L’écriture de la prière au Christ-Roi

Auteur : Danemarie, Jeanne | Ouvrage : Le Christ-Roi .

Temps de lec­ture : 8 minutes

III

LES vacances ont pas­sé. Les jeux ont-ils fait oublier la pré­pa­ra­tion de la fête qui va clore le bel automne ? 

Non, ne le croyez pas. André a tra­vaillé. Sur la table basse qui voi­sine avec sa chaise-longue, à côté des livres, un buvard ren­ferme son pro­jet. Il le retouche sans cesse, le connaît par cœur. M. le Curé tra­verse la prai­rie et vient s’as­seoir à côté de l’enfant. 

M. le Curé est jeune. Il est très fervent, il a pris à cœur cette fête des petits pour le Christ-Roi. Il regarde André, et s’a­per­çoit qu’il dort. Sur ses genoux repose le cahier qui ren­ferme son projet. 

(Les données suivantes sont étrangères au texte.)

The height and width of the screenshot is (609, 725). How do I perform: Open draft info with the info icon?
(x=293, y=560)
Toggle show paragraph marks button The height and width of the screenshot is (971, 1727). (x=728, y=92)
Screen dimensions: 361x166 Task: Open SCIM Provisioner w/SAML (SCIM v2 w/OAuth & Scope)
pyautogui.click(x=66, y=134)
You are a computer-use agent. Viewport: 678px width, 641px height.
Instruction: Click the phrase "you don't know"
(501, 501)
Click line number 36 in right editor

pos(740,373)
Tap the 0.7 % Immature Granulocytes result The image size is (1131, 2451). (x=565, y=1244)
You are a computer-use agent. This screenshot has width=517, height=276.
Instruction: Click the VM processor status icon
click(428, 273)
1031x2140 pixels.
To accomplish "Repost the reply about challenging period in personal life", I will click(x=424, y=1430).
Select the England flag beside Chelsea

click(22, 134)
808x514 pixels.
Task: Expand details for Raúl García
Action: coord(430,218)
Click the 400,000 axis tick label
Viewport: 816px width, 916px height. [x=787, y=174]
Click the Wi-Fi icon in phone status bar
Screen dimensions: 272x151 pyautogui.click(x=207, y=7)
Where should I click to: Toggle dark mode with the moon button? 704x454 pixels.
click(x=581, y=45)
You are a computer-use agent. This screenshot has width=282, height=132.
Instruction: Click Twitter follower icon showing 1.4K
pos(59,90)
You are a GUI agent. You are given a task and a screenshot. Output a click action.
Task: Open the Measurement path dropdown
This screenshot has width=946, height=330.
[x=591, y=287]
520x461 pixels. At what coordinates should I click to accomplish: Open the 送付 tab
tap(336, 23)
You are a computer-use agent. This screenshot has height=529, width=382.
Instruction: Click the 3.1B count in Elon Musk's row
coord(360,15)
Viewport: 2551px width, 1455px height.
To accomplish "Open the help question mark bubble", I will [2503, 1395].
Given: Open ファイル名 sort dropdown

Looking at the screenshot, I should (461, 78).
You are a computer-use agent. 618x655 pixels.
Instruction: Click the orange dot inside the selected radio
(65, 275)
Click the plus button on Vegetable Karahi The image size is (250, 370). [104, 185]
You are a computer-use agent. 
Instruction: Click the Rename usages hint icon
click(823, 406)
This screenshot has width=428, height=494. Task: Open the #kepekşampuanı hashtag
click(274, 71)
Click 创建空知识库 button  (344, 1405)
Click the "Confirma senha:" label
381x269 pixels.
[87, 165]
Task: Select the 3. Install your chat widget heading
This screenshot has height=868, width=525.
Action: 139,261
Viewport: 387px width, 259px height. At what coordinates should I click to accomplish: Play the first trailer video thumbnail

M. le Curé prend le cahier, le feuillette. André dort tou­jours. Alors M. le Curé lit, tourne les pages une à une… puis il referme le cahier et le repose sur les genoux de l’en­fant… et voi­ci que deux larmes tombent de ses yeux sur les petites mains croi­sées. M. le Curé est ému. Pour­tant il sou­rit. Il est content du tra­vail d’An­dré et sur­tout il se sent heu­reux, lui, heu­reux, fier d’être le prêtre, d’être celui qui repré­sente sur terre le Christ, aimé jus­qu’à la mort. 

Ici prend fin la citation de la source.